Exercise requirements:
Please read the passage on vegetarianism below: according to it, what does a caged chicken become when it has the opportunity?

Vegetarians avoid participation in killing sentient creatures. They remain sensitive to the fact that conventionally presented meat dishes are comprised of body parts of animals that were once free to enjoy a natural life in the open air and sunshine. Those who have decided upon a meatless diet may have arrived at such a decision motivated by different factors but all would share the same sense of satisfaction that their own life is not sustained and dependent upon the killing of innocent animals.
Most people once having visited an abattoir begin to see the viewpoint of the animals and the cruel methods of husbandry that we employ in the production of livestock for human consumption. The fate of a fluffy little yellow chicken that is to spend its entire life in wire cages, enclosed in sunless sheds, being artificially fed to produce flesh but suffering disease in the process, is a shocking sight. As a result of these cruel methods its instincts are perverted and it becomes cannibalistic when it has the opportunity. Such food production methods that are motivated by greed rather than need can only be judged as inhumane in the extreme. Those farmers who are genuine ‘free range’ in their philosophy and their husbandry are beginning to receive greater public support as awareness of the industry grows. And it takes only a few seconds in observing the adult chickens suffering the last indignity of being trussed by the legs, head down on a conveyor belt to those who have to slit its throat, to realise that we are in error and that something must be done.

Data section:
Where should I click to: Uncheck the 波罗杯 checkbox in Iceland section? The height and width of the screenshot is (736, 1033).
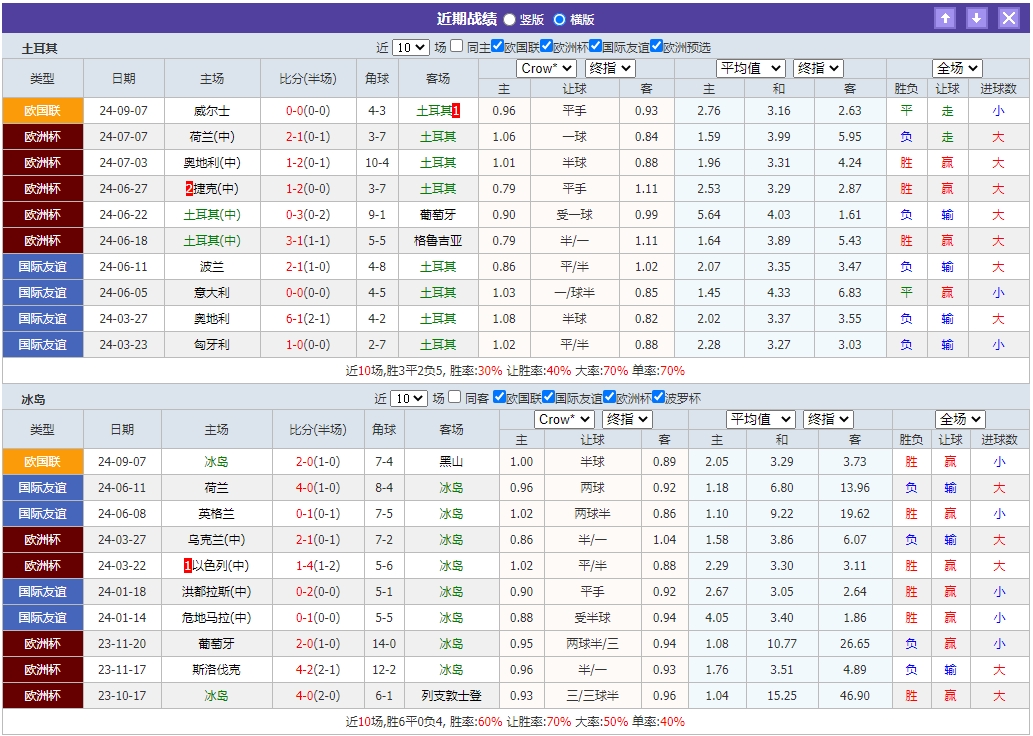coord(659,395)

Expected answer:
It becomes cannibalistic.